'''

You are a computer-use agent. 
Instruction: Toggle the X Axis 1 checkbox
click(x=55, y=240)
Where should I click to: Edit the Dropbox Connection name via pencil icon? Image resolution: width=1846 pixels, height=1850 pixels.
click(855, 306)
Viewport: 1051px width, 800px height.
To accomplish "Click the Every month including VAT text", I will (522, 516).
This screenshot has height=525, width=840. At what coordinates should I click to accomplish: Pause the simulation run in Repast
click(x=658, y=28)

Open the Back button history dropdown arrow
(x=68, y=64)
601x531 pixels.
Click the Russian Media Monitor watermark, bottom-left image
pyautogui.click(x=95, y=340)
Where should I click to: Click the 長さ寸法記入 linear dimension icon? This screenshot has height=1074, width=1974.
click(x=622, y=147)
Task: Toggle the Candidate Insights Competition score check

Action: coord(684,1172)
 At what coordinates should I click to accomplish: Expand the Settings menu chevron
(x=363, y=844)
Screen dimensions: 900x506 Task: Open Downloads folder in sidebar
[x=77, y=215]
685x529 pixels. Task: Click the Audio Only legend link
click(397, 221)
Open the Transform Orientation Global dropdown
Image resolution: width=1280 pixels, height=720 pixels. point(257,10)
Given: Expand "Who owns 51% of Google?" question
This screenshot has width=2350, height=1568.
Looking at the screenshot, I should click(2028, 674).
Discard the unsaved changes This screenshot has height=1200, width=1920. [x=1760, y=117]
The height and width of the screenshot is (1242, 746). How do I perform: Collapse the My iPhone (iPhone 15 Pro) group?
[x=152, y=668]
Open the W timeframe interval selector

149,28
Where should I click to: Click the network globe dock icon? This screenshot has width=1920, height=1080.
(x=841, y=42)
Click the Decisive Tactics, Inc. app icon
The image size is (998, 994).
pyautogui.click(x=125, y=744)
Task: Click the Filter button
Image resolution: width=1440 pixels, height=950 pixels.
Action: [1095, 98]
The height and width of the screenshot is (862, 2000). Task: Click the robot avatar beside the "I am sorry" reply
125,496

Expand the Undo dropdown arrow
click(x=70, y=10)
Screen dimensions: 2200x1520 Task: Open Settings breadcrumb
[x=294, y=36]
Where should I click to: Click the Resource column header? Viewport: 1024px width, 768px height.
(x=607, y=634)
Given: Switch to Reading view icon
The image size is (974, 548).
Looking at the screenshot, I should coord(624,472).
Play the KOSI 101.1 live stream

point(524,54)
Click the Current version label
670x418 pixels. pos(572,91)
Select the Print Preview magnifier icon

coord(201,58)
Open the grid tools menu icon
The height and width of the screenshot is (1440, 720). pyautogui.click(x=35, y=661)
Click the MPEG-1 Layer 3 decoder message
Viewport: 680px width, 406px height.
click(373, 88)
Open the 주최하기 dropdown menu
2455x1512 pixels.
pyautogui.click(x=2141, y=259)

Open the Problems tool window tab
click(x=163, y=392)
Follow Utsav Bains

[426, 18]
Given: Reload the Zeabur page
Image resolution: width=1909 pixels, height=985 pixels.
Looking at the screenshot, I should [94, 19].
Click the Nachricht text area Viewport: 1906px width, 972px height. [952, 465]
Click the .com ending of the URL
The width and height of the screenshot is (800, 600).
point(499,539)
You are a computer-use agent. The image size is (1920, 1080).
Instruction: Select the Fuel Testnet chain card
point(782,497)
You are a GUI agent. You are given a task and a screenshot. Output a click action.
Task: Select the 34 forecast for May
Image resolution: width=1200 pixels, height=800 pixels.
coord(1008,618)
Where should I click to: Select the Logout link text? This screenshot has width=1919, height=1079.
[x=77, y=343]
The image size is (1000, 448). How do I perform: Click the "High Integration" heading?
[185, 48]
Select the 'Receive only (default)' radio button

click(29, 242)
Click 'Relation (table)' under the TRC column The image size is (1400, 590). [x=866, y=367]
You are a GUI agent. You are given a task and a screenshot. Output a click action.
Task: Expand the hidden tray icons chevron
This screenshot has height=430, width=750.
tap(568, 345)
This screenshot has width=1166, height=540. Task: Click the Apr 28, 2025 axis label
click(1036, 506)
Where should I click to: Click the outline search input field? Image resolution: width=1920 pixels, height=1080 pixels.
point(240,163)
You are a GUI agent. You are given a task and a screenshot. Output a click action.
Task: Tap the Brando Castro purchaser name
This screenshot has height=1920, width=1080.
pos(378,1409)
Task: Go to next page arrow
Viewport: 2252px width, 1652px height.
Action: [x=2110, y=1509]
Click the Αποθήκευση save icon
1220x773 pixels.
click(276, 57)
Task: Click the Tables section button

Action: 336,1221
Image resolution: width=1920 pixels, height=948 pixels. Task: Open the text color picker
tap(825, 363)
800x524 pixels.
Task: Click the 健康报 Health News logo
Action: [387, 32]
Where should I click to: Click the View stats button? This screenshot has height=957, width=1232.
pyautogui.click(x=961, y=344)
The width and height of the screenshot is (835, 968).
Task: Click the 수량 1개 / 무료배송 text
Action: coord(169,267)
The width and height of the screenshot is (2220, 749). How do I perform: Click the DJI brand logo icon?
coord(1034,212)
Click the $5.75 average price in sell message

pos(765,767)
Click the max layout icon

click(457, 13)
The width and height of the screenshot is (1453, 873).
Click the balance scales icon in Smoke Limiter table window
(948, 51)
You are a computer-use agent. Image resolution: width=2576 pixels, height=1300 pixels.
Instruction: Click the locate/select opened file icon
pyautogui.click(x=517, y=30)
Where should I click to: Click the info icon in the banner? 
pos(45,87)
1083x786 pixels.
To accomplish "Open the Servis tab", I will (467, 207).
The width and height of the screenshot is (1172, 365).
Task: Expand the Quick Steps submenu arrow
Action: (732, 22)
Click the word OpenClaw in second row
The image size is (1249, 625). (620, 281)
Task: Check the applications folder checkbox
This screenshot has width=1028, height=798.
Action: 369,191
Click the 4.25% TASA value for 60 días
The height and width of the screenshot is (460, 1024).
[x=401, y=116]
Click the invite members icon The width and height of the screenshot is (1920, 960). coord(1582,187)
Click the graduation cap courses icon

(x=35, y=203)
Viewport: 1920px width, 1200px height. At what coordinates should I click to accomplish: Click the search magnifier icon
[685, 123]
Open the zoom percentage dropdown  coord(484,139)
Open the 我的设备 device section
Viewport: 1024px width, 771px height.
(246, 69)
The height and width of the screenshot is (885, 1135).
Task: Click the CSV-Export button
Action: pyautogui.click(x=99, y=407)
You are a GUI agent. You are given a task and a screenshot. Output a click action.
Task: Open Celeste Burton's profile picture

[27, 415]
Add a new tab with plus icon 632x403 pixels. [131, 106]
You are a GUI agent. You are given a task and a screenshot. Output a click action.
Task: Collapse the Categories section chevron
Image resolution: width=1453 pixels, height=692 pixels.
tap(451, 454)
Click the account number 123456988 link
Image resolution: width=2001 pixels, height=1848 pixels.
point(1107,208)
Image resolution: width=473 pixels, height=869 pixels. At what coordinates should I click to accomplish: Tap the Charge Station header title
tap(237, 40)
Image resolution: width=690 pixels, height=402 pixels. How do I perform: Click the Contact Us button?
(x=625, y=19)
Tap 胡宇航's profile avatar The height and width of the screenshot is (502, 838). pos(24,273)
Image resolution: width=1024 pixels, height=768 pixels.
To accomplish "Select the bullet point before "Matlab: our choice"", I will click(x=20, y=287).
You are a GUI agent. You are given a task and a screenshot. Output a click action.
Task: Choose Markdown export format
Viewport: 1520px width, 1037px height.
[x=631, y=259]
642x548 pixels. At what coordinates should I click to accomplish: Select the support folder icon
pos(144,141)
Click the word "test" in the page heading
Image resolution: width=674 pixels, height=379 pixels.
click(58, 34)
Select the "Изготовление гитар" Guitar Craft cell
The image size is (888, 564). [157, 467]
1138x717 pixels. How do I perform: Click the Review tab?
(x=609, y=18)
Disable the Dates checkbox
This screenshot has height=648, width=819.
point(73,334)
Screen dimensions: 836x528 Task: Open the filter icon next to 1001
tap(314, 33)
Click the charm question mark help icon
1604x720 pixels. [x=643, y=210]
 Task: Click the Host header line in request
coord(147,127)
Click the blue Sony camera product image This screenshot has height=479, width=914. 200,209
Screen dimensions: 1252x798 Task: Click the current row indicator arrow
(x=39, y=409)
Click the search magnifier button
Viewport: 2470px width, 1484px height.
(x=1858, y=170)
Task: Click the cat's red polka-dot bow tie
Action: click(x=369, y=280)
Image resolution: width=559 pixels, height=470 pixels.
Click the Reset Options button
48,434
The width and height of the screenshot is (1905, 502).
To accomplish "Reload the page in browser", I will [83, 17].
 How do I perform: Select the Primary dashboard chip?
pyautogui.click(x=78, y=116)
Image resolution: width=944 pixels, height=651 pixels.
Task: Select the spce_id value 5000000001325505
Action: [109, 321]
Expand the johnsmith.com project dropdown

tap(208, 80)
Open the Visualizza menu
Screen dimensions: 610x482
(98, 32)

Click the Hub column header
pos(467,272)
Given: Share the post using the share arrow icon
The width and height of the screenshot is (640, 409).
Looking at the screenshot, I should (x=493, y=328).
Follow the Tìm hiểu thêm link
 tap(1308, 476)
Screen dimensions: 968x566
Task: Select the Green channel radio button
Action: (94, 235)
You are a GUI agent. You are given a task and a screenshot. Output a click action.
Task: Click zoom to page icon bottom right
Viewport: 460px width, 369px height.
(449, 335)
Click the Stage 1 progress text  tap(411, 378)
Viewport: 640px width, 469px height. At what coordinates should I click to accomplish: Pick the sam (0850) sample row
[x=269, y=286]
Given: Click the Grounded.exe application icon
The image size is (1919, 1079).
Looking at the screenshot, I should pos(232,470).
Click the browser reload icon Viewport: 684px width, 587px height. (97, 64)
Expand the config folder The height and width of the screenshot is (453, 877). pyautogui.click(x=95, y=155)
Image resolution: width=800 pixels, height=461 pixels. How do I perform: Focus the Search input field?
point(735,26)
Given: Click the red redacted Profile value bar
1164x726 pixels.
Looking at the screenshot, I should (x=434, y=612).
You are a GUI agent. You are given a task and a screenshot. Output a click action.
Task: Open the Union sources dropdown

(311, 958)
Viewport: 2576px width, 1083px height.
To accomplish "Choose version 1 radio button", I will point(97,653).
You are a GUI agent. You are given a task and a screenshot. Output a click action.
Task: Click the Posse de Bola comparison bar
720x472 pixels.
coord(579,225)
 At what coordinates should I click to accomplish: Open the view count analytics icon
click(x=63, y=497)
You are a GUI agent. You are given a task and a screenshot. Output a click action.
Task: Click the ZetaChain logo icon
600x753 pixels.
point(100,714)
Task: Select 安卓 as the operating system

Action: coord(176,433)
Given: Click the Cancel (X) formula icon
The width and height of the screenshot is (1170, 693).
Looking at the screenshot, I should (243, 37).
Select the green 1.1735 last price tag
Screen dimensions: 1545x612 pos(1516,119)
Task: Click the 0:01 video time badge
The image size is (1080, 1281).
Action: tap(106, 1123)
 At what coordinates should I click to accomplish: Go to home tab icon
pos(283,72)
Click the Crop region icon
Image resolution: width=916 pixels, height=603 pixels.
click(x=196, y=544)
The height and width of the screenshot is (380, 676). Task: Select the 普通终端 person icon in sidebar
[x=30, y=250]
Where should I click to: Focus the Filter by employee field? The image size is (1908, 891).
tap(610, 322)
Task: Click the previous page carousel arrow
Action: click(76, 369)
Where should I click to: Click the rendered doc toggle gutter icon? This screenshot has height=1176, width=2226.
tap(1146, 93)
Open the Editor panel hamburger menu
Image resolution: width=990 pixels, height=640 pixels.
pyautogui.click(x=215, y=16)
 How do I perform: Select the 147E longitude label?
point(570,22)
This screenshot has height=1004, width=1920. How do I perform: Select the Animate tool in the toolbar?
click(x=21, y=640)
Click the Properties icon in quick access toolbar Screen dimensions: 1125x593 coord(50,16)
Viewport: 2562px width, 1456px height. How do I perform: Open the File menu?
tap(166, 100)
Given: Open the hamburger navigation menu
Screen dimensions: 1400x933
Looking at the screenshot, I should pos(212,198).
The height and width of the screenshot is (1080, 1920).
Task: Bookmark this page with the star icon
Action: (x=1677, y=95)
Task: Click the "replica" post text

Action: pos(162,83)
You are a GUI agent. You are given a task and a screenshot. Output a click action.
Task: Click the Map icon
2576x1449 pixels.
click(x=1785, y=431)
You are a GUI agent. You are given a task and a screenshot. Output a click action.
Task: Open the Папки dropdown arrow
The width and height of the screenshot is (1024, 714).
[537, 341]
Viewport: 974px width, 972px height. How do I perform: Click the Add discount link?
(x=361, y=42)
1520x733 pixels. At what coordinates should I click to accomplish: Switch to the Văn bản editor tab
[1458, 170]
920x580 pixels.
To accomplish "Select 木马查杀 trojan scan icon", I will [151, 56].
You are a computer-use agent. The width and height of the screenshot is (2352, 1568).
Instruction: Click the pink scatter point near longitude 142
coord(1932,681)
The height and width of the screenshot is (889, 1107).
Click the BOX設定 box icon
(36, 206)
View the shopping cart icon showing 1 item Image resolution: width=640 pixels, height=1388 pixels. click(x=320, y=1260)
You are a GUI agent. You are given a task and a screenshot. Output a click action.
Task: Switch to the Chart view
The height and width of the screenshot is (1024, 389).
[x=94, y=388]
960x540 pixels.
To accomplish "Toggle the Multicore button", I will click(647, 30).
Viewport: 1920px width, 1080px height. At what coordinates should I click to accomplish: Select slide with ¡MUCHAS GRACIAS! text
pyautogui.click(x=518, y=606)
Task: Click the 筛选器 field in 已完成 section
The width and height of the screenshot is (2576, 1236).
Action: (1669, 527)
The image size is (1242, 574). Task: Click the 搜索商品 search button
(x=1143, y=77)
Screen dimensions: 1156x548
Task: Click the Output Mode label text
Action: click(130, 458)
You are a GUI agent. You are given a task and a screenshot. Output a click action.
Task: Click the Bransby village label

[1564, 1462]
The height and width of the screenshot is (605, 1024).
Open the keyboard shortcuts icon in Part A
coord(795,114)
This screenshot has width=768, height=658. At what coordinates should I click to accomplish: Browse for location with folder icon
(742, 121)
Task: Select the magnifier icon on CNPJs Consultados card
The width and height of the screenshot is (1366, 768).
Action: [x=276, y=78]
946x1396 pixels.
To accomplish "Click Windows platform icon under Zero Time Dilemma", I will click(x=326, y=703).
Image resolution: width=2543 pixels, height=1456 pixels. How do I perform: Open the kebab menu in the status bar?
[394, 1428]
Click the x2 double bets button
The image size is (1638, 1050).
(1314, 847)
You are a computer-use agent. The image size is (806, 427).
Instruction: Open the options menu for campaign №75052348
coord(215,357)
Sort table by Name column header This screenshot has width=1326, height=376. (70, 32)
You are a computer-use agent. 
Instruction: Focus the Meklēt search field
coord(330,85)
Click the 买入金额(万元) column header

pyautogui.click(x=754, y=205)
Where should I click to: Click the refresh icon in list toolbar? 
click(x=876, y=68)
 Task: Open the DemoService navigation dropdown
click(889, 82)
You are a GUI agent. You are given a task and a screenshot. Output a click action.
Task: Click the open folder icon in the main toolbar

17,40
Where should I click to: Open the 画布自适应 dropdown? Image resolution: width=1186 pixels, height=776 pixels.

'''

Your instructions:
Can you rewrite the entries between the lines holding "The width and height of the screenshot is (1453, 873)." and "Action: pyautogui.click(x=99, y=407)", inclusive, with "balance scales" replaced by "weighing scales" and nothing else changed?

Exercise result:
The width and height of the screenshot is (1453, 873).
Click the weighing scales icon in Smoke Limiter table window
(948, 51)
You are a computer-use agent. Image resolution: width=2576 pixels, height=1300 pixels.
Instruction: Click the locate/select opened file icon
pyautogui.click(x=517, y=30)
Where should I click to: Click the info icon in the banner? 
pos(45,87)
1083x786 pixels.
To accomplish "Open the Servis tab", I will (467, 207).
The width and height of the screenshot is (1172, 365).
Task: Expand the Quick Steps submenu arrow
Action: (732, 22)
Click the word OpenClaw in second row
The image size is (1249, 625). (620, 281)
Task: Check the applications folder checkbox
This screenshot has width=1028, height=798.
Action: 369,191
Click the 4.25% TASA value for 60 días
The height and width of the screenshot is (460, 1024).
[x=401, y=116]
Click the invite members icon The width and height of the screenshot is (1920, 960). coord(1582,187)
Click the graduation cap courses icon

(x=35, y=203)
Viewport: 1920px width, 1200px height. At what coordinates should I click to accomplish: Click the search magnifier icon
[685, 123]
Open the zoom percentage dropdown  coord(484,139)
Open the 我的设备 device section
Viewport: 1024px width, 771px height.
(246, 69)
The height and width of the screenshot is (885, 1135).
Task: Click the CSV-Export button
Action: pyautogui.click(x=99, y=407)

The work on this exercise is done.